Overseas Development Institute

Food

Man cooking food in wok, Dharamsala (North India)	Flickr	babasteve	http://flickr.com/photos/babasteve/
Cooking on street in Dharamsala, India
Source: Flickr/babasteve

Food prices, after falling in real terms for more than 50 years, are rising. These price rises threaten to reverse the gains of the green revolution, pushing the near-poor back into poverty and forcing them to reduce food consumption and nutrition. At the national level, low income countries are faced by heavy increases in the cost of imported food, draining foreign exchange, importing inflation, and putting a brake on their growth and development. In addition, many parts of Africa in particular are still trapped in a vicious cycle of response to food crises - using emergency appeals to deal with predictable hunger.

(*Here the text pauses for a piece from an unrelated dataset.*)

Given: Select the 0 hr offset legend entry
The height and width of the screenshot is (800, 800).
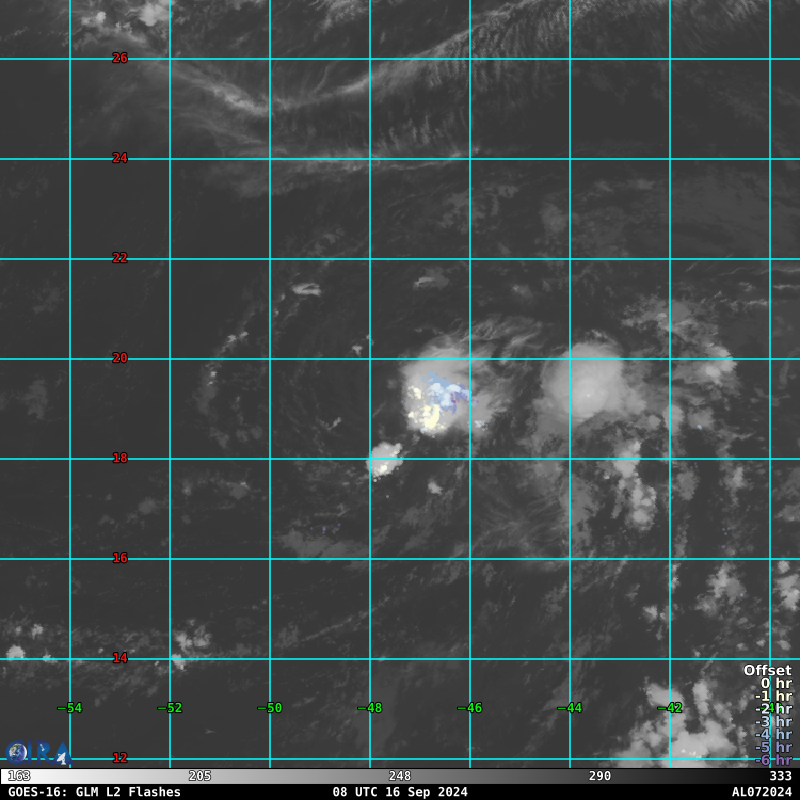Looking at the screenshot, I should (x=776, y=683).
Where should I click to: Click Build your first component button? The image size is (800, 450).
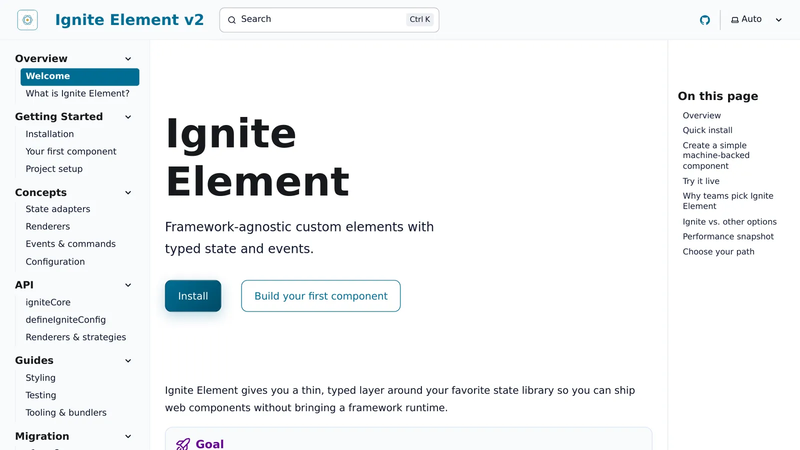321,296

For many years, ODI has been researching food and food-related issues, including food security and food aid. As the world adjusts to higher food prices, our focus is broadening to include work on:

  • Understanding the cause of food price rises, including the move to biofuels and the growing demand for food in China and India.
  • Developing policy advice on how to deliver economic growth that can raise incomes, and compensate for the higher cost of food.
  • Creating the right policies in agriculture to help farmers grow more food, and push prices back down.

Our work on food draws on research from Protected Livelihoods and Agricultural Growth, International Economic Development, Humanitarian Policy and other programmes across the Institute.